2010年から2019年、MLBのフロントはいくつか大きなミスを犯した。とりわけ若手有望株のトレードで、ドジャースが指名打者のヨルダン・アルバレスをアストロズに、ジャイアンツがザック・ウィーラー投手をメッツに、パドレスがマックス・フリード投手をブレーブスに、トレイ・ターナー内野手をナショナルズにトレードした件などがある。
2020年代はまだ半ばだが、そのようなトレードはほとんど見られない。トップの若手有望株は球団において最も貴重な資産とされ、よほどの切羽詰まった状況でなければ手放すことはない。しかしながらそれでも、フロントのミスは存在する。そこでスポーツ専門局「ESPN」電子版が、この5年間で各チームが犯した最悪の判断を掘り下げた。その中で20年代で最も大きな判断ミスとして選ばれたのが、エンゼルスが23年、大谷翔平投手をトレードデッドラインにトレードしなかったことだとしている。
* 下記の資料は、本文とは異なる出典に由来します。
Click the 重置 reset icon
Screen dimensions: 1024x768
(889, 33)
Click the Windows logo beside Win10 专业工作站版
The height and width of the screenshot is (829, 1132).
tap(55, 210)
アート・モレノ氏は、大谷をトレードしたオーナーと言われたくはなかった。しかし結果的に、大谷(とマイク・トラウト)とともに勝てなかったオーナーとして記憶される。モレノ氏は、このトレード期限での決断を「ファンのために最善を尽くした」と正当化。翌春、「ファンはチケットを買い、試合を観戦する。ファンの視点から言うと、大谷は特別な存在だ。彼がプレーする姿を見たい。私たちはエンターテインメントビジネスをしている。大谷を残してチャンスを掴むことが最善だと判断した」と説明した。
しかしながら、大谷をトレードしないというニュースが流れた7月26日、エンゼルスは首位から7ゲーム差。当時、大谷はまだ肘を故障しておらず、彼をトレードに出せば多くの若手有望株を獲得し、2015年以来勝ち越しシーズンがないチームを立て直すチャンスがあった。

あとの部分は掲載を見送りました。